The highs of Rachel’s work in journalism brought her excitement, fulfilment and an outgoing husband to boot. She could not see how that could ever change. Until one wartime assignment took Rachel’s confidence, her career and the life of a young girl.
Years later with a new supportive husband, Rachel is slowly beginning to venture out again into the outside world that once judged her harshly for her on-air breakdown. Her once glittering life has appreciably narrowed since her fall from grace, but it’s a life she has been happy to live in the slow lane. Brian’s love and support has meant everything to Rachel and she has never questioned his work, his lack of friends or his constant work trips. As the fog begins to clear, Rachel realizes the warning signals were there all along.

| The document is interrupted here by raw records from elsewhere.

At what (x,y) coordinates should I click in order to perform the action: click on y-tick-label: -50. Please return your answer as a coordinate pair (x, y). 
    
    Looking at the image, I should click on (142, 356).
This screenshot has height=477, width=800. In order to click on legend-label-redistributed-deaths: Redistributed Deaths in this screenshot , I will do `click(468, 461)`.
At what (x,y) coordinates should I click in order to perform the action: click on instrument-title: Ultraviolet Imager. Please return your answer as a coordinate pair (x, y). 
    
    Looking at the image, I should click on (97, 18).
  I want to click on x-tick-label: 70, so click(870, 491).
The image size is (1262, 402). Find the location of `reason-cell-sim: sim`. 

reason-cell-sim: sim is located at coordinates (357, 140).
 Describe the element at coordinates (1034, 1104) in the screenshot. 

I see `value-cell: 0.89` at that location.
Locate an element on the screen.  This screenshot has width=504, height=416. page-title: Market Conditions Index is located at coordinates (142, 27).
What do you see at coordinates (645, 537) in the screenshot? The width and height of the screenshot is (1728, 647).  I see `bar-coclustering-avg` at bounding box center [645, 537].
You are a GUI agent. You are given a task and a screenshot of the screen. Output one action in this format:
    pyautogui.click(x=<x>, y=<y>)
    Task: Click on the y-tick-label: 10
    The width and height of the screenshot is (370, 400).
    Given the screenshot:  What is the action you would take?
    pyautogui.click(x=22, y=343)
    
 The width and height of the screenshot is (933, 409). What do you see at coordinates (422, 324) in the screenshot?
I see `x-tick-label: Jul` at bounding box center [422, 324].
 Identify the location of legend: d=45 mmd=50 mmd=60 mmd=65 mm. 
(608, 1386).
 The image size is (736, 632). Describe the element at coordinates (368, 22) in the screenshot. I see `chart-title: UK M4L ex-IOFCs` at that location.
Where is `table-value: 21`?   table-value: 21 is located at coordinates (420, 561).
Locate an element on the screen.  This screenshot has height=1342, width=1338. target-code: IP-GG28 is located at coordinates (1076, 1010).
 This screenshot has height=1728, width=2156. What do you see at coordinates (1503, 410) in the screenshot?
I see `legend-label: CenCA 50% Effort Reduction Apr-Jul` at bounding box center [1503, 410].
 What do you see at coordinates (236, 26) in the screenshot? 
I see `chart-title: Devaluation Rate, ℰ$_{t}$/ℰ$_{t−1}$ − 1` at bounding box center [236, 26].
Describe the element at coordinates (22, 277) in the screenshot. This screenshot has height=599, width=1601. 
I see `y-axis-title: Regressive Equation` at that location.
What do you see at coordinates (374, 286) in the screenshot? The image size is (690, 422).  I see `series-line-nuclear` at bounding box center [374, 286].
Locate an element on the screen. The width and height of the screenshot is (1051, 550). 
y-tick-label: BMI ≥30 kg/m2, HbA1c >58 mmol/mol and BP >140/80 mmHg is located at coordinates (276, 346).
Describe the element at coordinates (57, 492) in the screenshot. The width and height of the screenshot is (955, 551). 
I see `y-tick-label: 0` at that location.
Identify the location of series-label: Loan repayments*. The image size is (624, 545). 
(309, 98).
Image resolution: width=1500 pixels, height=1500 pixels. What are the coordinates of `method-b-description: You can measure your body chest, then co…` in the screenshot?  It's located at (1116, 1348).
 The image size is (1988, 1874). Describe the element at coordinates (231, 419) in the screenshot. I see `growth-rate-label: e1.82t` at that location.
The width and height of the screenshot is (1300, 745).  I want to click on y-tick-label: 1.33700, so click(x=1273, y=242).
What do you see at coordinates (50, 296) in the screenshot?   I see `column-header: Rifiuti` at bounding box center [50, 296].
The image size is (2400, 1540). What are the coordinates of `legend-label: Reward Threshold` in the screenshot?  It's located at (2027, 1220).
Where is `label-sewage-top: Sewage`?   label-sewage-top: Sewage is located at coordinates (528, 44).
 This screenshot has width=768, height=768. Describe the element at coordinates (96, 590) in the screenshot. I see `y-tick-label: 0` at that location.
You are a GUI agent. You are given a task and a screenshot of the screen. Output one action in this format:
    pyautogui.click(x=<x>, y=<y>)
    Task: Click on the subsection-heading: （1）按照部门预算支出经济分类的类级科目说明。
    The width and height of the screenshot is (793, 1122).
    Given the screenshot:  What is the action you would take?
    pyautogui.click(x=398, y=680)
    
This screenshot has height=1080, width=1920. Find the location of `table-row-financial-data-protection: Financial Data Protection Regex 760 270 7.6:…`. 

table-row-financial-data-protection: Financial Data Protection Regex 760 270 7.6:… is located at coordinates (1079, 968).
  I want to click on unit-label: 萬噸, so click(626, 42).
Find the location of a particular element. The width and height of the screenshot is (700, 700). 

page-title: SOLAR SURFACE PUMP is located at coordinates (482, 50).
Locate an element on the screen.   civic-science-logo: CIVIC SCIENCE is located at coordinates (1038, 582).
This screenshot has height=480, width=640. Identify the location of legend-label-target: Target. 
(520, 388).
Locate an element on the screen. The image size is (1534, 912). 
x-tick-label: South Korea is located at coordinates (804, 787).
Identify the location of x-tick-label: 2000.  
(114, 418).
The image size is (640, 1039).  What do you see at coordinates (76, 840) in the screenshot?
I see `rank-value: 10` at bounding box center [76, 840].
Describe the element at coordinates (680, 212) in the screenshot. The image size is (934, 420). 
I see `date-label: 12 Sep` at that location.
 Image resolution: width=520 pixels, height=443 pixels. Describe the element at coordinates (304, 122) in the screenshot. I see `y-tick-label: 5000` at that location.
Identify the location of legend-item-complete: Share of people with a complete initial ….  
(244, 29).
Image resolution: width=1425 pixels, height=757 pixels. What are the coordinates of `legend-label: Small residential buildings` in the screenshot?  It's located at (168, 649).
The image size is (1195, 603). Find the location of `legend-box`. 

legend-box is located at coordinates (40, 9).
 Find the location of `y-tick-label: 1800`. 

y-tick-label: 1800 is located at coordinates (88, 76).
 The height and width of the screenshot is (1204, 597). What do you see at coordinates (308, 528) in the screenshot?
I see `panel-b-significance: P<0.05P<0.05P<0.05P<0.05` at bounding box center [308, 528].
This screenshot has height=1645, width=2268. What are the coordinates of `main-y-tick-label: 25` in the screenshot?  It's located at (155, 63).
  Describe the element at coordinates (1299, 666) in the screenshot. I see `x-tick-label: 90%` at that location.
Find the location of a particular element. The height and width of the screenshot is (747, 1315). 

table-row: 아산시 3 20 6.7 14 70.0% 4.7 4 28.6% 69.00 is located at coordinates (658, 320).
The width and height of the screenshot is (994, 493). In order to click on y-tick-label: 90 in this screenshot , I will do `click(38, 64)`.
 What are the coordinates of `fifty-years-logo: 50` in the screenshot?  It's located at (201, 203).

As you read SINCE WE FELL your expectations do fluctuate as to how the rest of the novel might shape up. The first third of the book is all solid backstory and quite satisfying; so much so that if we were to wrap this novel up as a drama read without the inclusion of the murders, it would serve very well. Dennis Lehane writes masterfully with all possible confidence as a writer and this is what we expect from his works – to be entertained, challenged and by novel’s end, satisfied.
The domestic thriller is the modern juggernaut of crime fiction. It’s fantastic for readers to see the crime giants like Lehane write works for this space and with each new release there is great anticipation to see where these writers will take the genre. Here, we have a novel that powers forward for a good two thirds. After this point, we are left wondering if we missed that left-hand turn at Albuquerque.
SINCE WE FELL is almost two books. It is certainly not a suspenseful screeching thriller that spirals towards a heart thumping conclusion; rather melancholic in flavour really as we lament the choices that Rachel has made. Not every novel needs to end with a proven hero, everybody being happy, all threads resolved etc. SINCE WE FELL is almost the alternate domestic thriller, not redemptive, not nail-bitingly tense; instead measured and thoughtful with insight into how a damaged person is able adapt dramatically in order to survive.